* [TASK BRIEF]:
All records below must be retyped exactly.
• • • • •
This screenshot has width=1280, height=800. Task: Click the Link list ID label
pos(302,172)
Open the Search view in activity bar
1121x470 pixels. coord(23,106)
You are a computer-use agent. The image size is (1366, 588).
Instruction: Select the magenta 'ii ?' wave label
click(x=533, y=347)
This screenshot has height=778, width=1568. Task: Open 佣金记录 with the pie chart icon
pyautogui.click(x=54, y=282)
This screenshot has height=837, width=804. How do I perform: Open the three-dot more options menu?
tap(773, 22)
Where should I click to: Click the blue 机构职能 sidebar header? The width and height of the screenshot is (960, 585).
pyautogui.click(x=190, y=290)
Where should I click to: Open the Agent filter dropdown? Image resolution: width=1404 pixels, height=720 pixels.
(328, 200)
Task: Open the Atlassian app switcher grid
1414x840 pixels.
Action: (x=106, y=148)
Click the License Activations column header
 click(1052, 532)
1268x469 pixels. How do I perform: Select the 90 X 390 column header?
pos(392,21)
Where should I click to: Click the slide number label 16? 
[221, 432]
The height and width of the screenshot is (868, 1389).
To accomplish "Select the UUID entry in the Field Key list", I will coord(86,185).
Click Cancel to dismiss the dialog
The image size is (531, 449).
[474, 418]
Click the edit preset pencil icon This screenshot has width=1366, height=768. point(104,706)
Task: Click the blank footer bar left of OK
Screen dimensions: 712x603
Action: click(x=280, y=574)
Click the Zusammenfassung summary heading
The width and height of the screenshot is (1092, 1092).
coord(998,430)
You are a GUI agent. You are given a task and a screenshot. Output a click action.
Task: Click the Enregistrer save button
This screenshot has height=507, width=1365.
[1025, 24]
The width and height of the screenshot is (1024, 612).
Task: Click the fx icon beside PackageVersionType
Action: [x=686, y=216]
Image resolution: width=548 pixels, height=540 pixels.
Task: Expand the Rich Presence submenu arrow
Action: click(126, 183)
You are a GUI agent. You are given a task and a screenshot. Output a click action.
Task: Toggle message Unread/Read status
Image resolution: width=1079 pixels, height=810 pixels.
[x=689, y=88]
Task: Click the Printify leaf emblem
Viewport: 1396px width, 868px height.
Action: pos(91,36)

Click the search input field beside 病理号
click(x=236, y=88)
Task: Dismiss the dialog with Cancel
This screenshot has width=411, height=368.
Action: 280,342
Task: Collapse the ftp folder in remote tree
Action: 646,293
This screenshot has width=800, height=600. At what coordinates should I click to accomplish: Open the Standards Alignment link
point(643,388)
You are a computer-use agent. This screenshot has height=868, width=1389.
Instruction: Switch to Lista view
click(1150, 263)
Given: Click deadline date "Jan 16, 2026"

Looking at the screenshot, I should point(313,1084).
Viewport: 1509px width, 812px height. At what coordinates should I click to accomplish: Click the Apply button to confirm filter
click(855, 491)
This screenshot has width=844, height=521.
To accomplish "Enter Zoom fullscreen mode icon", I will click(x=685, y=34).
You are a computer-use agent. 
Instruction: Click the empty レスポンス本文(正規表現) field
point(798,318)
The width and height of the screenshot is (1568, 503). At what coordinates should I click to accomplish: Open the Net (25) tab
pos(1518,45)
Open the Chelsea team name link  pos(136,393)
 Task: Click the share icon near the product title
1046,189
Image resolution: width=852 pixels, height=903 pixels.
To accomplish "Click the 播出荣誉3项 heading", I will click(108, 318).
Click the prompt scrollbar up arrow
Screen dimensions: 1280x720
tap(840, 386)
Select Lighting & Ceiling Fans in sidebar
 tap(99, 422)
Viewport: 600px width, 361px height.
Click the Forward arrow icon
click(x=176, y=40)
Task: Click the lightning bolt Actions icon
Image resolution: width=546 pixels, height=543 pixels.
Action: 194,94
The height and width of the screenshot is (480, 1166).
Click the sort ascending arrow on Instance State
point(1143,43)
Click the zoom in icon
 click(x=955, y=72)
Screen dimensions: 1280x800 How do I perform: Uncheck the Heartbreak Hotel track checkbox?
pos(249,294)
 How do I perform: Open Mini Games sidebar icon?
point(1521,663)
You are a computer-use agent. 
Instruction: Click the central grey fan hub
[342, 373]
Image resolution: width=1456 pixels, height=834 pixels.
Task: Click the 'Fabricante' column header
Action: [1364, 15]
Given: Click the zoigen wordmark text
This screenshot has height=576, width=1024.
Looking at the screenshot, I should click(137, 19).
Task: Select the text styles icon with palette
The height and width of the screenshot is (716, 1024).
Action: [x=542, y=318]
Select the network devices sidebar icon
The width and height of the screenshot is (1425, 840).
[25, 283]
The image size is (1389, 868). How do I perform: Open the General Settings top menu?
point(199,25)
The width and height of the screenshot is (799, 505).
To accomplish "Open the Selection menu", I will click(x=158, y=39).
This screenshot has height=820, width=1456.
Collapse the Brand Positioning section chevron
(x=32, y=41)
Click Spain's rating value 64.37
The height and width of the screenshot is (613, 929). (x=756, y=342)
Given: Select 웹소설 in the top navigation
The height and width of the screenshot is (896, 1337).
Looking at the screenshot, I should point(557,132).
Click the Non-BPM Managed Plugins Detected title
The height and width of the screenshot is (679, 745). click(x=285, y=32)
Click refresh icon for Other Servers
• • • • •
* [TASK OUTPUT]:
This screenshot has width=1280, height=800. Task: Click the Link list ID label
pos(302,172)
Open the Search view in activity bar
1121x470 pixels. coord(23,106)
You are a computer-use agent. The image size is (1366, 588).
Instruction: Select the magenta 'ii ?' wave label
click(x=533, y=347)
This screenshot has height=778, width=1568. Task: Open 佣金记录 with the pie chart icon
pyautogui.click(x=54, y=282)
This screenshot has height=837, width=804. How do I perform: Open the three-dot more options menu?
tap(773, 22)
Where should I click to: Click the blue 机构职能 sidebar header? The width and height of the screenshot is (960, 585).
pyautogui.click(x=190, y=290)
Where should I click to: Open the Agent filter dropdown? Image resolution: width=1404 pixels, height=720 pixels.
(328, 200)
Task: Open the Atlassian app switcher grid
1414x840 pixels.
Action: (x=106, y=148)
Click the License Activations column header
 click(1052, 532)
1268x469 pixels. How do I perform: Select the 90 X 390 column header?
pos(392,21)
Where should I click to: Click the slide number label 16? 
[221, 432]
The height and width of the screenshot is (868, 1389).
To accomplish "Select the UUID entry in the Field Key list", I will coord(86,185).
Click Cancel to dismiss the dialog
The image size is (531, 449).
[474, 418]
Click the edit preset pencil icon This screenshot has width=1366, height=768. point(104,706)
Task: Click the blank footer bar left of OK
Screen dimensions: 712x603
Action: click(x=280, y=574)
Click the Zusammenfassung summary heading
The width and height of the screenshot is (1092, 1092).
coord(998,430)
You are a GUI agent. You are given a task and a screenshot. Output a click action.
Task: Click the Enregistrer save button
This screenshot has height=507, width=1365.
[1025, 24]
The width and height of the screenshot is (1024, 612).
Task: Click the fx icon beside PackageVersionType
Action: [x=686, y=216]
Image resolution: width=548 pixels, height=540 pixels.
Task: Expand the Rich Presence submenu arrow
Action: click(126, 183)
You are a GUI agent. You are given a task and a screenshot. Output a click action.
Task: Toggle message Unread/Read status
Image resolution: width=1079 pixels, height=810 pixels.
[x=689, y=88]
Task: Click the Printify leaf emblem
Viewport: 1396px width, 868px height.
Action: pos(91,36)

Click the search input field beside 病理号
click(x=236, y=88)
Task: Dismiss the dialog with Cancel
This screenshot has width=411, height=368.
Action: 280,342
Task: Collapse the ftp folder in remote tree
Action: 646,293
This screenshot has width=800, height=600. At what coordinates should I click to accomplish: Open the Standards Alignment link
point(643,388)
You are a computer-use agent. This screenshot has height=868, width=1389.
Instruction: Switch to Lista view
click(1150, 263)
Given: Click deadline date "Jan 16, 2026"

Looking at the screenshot, I should point(313,1084).
Viewport: 1509px width, 812px height. At what coordinates should I click to accomplish: Click the Apply button to confirm filter
click(855, 491)
This screenshot has width=844, height=521.
To accomplish "Enter Zoom fullscreen mode icon", I will click(x=685, y=34).
You are a computer-use agent. 
Instruction: Click the empty レスポンス本文(正規表現) field
point(798,318)
The width and height of the screenshot is (1568, 503). At what coordinates should I click to accomplish: Open the Net (25) tab
pos(1518,45)
Open the Chelsea team name link  pos(136,393)
 Task: Click the share icon near the product title
1046,189
Image resolution: width=852 pixels, height=903 pixels.
To accomplish "Click the 播出荣誉3项 heading", I will click(108, 318).
Click the prompt scrollbar up arrow
Screen dimensions: 1280x720
tap(840, 386)
Select Lighting & Ceiling Fans in sidebar
 tap(99, 422)
Viewport: 600px width, 361px height.
Click the Forward arrow icon
click(x=176, y=40)
Task: Click the lightning bolt Actions icon
Image resolution: width=546 pixels, height=543 pixels.
Action: 194,94
The height and width of the screenshot is (480, 1166).
Click the sort ascending arrow on Instance State
point(1143,43)
Click the zoom in icon
 click(x=955, y=72)
Screen dimensions: 1280x800 How do I perform: Uncheck the Heartbreak Hotel track checkbox?
pos(249,294)
 How do I perform: Open Mini Games sidebar icon?
point(1521,663)
You are a computer-use agent. 
Instruction: Click the central grey fan hub
[342, 373]
Image resolution: width=1456 pixels, height=834 pixels.
Task: Click the 'Fabricante' column header
Action: [1364, 15]
Given: Click the zoigen wordmark text
This screenshot has height=576, width=1024.
Looking at the screenshot, I should click(137, 19).
Task: Select the text styles icon with palette
The height and width of the screenshot is (716, 1024).
Action: [x=542, y=318]
Select the network devices sidebar icon
The width and height of the screenshot is (1425, 840).
[25, 283]
The image size is (1389, 868). How do I perform: Open the General Settings top menu?
point(199,25)
The width and height of the screenshot is (799, 505).
To accomplish "Open the Selection menu", I will click(x=158, y=39).
This screenshot has height=820, width=1456.
Collapse the Brand Positioning section chevron
(x=32, y=41)
Click Spain's rating value 64.37
The height and width of the screenshot is (613, 929). (x=756, y=342)
Given: Select 웹소설 in the top navigation
The height and width of the screenshot is (896, 1337).
Looking at the screenshot, I should point(557,132).
Click the Non-BPM Managed Plugins Detected title
The height and width of the screenshot is (679, 745). click(x=285, y=32)
Click refresh icon for Other Servers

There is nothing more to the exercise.